**Task directions:** Edit the rows so that each "Instruction" becomes "Command", and leave everything else unchanged.

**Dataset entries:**
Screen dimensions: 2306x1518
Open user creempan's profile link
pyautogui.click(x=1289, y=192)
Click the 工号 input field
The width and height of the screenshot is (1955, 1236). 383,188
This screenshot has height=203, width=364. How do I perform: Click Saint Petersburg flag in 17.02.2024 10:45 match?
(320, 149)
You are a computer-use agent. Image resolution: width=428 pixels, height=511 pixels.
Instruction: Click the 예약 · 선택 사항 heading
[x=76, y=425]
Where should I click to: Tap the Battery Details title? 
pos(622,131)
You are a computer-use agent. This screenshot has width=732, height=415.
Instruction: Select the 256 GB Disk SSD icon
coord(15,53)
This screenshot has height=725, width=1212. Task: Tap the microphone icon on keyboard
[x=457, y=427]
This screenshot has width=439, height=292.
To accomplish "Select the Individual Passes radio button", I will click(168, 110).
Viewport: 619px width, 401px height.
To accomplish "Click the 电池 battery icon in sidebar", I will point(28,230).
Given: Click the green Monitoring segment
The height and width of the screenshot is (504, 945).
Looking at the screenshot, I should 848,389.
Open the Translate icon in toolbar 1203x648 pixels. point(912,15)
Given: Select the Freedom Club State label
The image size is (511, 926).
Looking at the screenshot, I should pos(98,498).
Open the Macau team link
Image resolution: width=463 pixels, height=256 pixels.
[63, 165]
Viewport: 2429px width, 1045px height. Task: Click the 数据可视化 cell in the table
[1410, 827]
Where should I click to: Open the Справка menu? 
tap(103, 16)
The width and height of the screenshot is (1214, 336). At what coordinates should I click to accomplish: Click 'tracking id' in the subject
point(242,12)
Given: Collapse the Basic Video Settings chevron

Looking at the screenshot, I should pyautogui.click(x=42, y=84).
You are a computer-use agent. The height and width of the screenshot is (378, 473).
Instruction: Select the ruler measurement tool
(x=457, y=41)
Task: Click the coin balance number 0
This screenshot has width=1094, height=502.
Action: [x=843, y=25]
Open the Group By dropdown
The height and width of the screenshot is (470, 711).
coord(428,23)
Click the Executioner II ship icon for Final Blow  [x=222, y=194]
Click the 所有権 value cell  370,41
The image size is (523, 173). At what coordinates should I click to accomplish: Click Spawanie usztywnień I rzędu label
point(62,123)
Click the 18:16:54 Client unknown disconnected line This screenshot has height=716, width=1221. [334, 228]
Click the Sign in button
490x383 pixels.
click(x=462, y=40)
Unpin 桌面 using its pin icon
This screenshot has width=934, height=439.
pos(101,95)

**Solution to this task:**
Screen dimensions: 2306x1518
Open user creempan's profile link
pyautogui.click(x=1289, y=192)
Click the 工号 input field
The width and height of the screenshot is (1955, 1236). 383,188
This screenshot has height=203, width=364. How do I perform: Click Saint Petersburg flag in 17.02.2024 10:45 match?
(320, 149)
You are a computer-use agent. Image resolution: width=428 pixels, height=511 pixels.
Command: Click the 예약 · 선택 사항 heading
[x=76, y=425]
Where should I click to: Tap the Battery Details title? 
pos(622,131)
You are a computer-use agent. This screenshot has width=732, height=415.
Command: Select the 256 GB Disk SSD icon
coord(15,53)
This screenshot has height=725, width=1212. Task: Tap the microphone icon on keyboard
[x=457, y=427]
This screenshot has width=439, height=292.
To accomplish "Select the Individual Passes radio button", I will click(168, 110).
Viewport: 619px width, 401px height.
To accomplish "Click the 电池 battery icon in sidebar", I will point(28,230).
Given: Click the green Monitoring segment
The height and width of the screenshot is (504, 945).
Looking at the screenshot, I should 848,389.
Open the Translate icon in toolbar 1203x648 pixels. point(912,15)
Given: Select the Freedom Club State label
The image size is (511, 926).
Looking at the screenshot, I should pos(98,498).
Open the Macau team link
Image resolution: width=463 pixels, height=256 pixels.
[63, 165]
Viewport: 2429px width, 1045px height. Task: Click the 数据可视化 cell in the table
[1410, 827]
Where should I click to: Open the Справка menu? 
tap(103, 16)
The width and height of the screenshot is (1214, 336). At what coordinates should I click to accomplish: Click 'tracking id' in the subject
point(242,12)
Given: Collapse the Basic Video Settings chevron

Looking at the screenshot, I should pyautogui.click(x=42, y=84).
You are a computer-use agent. The height and width of the screenshot is (378, 473).
Command: Select the ruler measurement tool
(x=457, y=41)
Task: Click the coin balance number 0
This screenshot has width=1094, height=502.
Action: [x=843, y=25]
Open the Group By dropdown
The height and width of the screenshot is (470, 711).
coord(428,23)
Click the Executioner II ship icon for Final Blow  [x=222, y=194]
Click the 所有権 value cell  370,41
The image size is (523, 173). At what coordinates should I click to accomplish: Click Spawanie usztywnień I rzędu label
point(62,123)
Click the 18:16:54 Client unknown disconnected line This screenshot has height=716, width=1221. [334, 228]
Click the Sign in button
490x383 pixels.
click(x=462, y=40)
Unpin 桌面 using its pin icon
This screenshot has width=934, height=439.
pos(101,95)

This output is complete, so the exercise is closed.